Two days later, on Jan. 15, “Energy austerity plan starts today,” marked the beginning of a period where people in America were advised to set thermostats in their homes six degrees lower and places of business 10 degrees lower than the same period a year earlier. Service stations would receive up to 20 percent less gasoline, and the public was asked to voluntarily limit themselves to 10 gallons of gas per week. At that time, the average four-door sedan went 13.5 miles per gallon, according to a report by the Pew Environment Group. Airlines would receive less fuel, and would reduce the number of scheduled flights. Eventually, the embargo ended, but the memory of it has lingered for the past forty years, and has affected the way the country considers the need to find homegrown solutions to our energy needs.
Happy Days
A page 12 story, “‘Awful 1950’s comedy series will make it big,” ushered in a ground breaking popular 1970s television show. (This reporter remembers the family gathering on Tuesday nights after dinner to watch the show together, and learned at an early age the thumbs-up signal that indicated things were great. She also remembers her mom telling her to stop doing that, and explaining why Fonzie wasn’t really that cool, and certainly not a role model to look up to. Sigh.)
“The ABC Television network tonight is emitting a sort of “Son of American Graffiti” called “Happy Days.” It is a half-hour comedy series. It is set in the 1950s. It is awful,” wrote AP television writer Jay Sharbutt.
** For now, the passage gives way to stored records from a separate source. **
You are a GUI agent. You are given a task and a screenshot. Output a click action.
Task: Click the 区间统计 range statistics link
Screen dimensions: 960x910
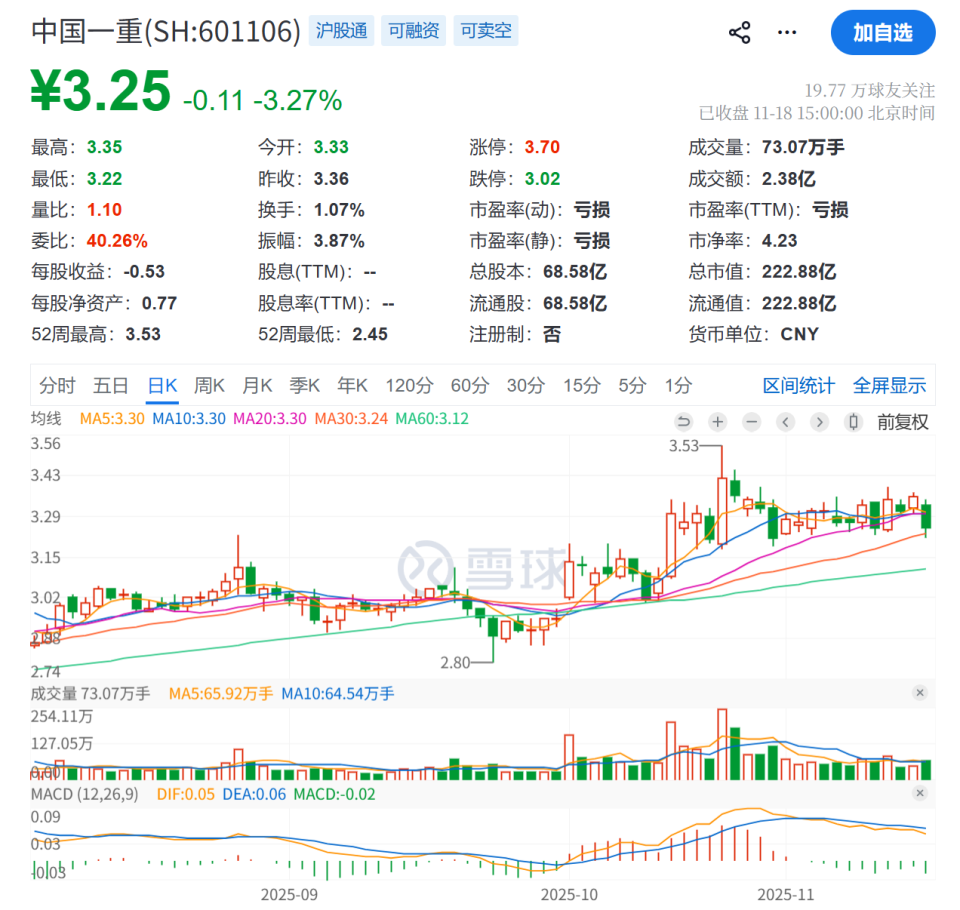[x=798, y=385]
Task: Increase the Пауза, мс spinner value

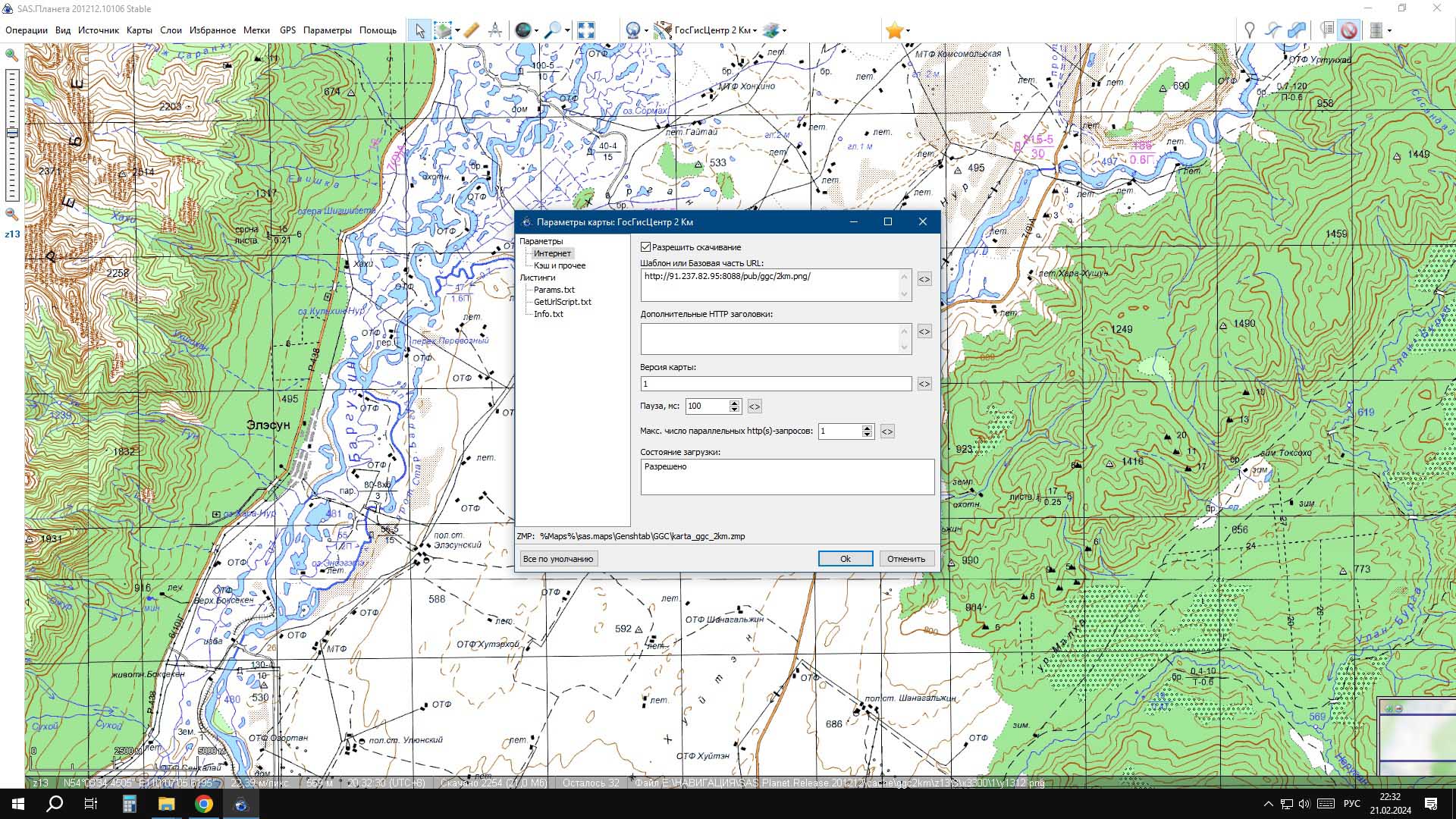Action: click(734, 403)
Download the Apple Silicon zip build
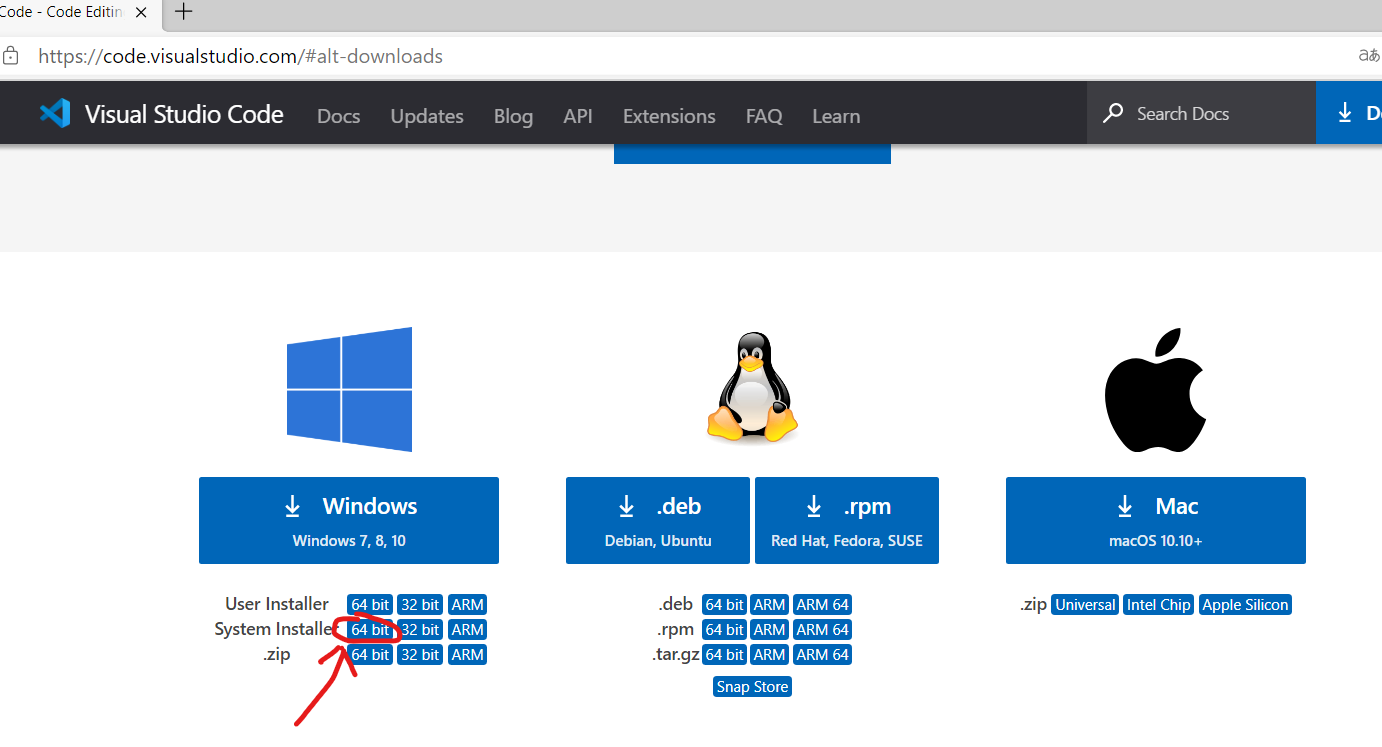1382x747 pixels. tap(1245, 604)
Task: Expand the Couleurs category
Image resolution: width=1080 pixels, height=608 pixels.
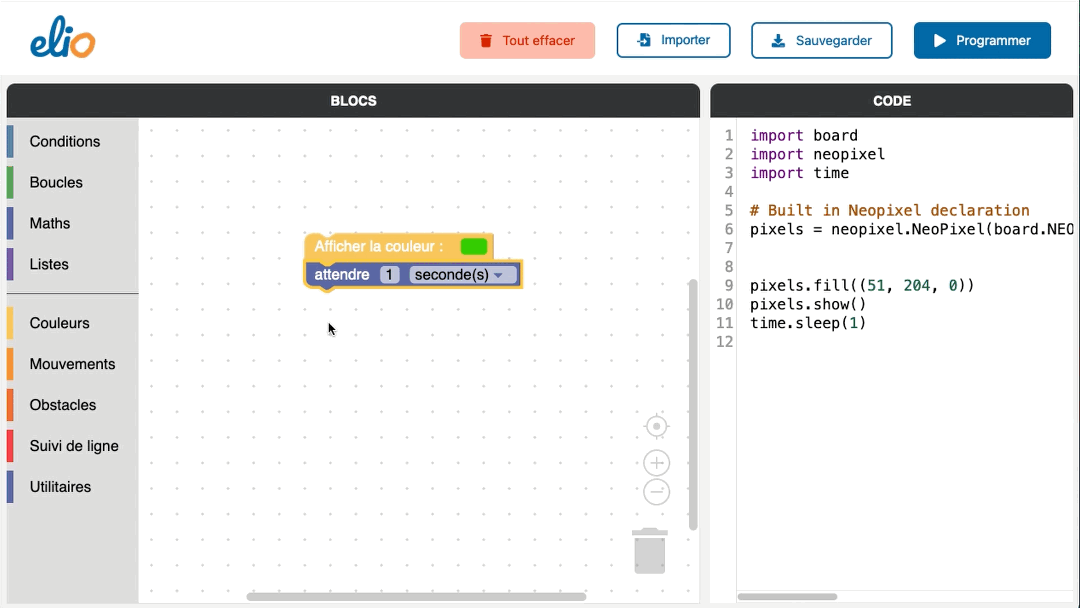Action: click(x=59, y=323)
But, he admitted he liked it nonetheless. As did many other Americans, as he predicted. The show enjoyed a ten year run. In the final episode, Tom Bosley, who played Mr. C, stepped out of character and turned to the camera thanking the viewers for being part of the Cunningham family for the many years the show had been on.
The character ‘Howard Cunningham’ was ranked #9 in TV Guide’s list of the “50 Greatest TV Dads of All Time” (20 June 2004 issue).
A bronze statue of the Fonz was unveiled in Milwaukee, Wisconsin on Tuesday, August 19th, 2008.
Watergate
On the front page of the Tribune, the story “Experts say tape erased,” brought to light the dishonesty that touched off Watergate.
“Technical experts reported today that the 18-minute gap in one of the subpoenaed Watergate tapes was caused by “the process of erasing and re recording at least five times, and perhaps as many as nine, separate and contiguous segments.”
This threw out the possibility that the President’s secretary, Rose Mary Woods, could have accidentally messed up the tape by inadvertently pushing the record button instead of the stop button while transcribing the tape when interrupted by a telephone call.
Eventually, the controversy led to the impeachment of then President Richard Nixon. Recently, the character that tipped off Washington Post reporters Bob Woodward and Carl Bernstein about the conspiracy, code name “Deep Throat,” was finally revealed. Deep Throat was none other than Mark Felt, the number two man in the FBI, a person the Nixon administration had suspected at the time the Post writers were exposing the story. His identity was revealed in a Vanity Fair article in 2005, and confirmed by the Washington Post on June 1, 2005.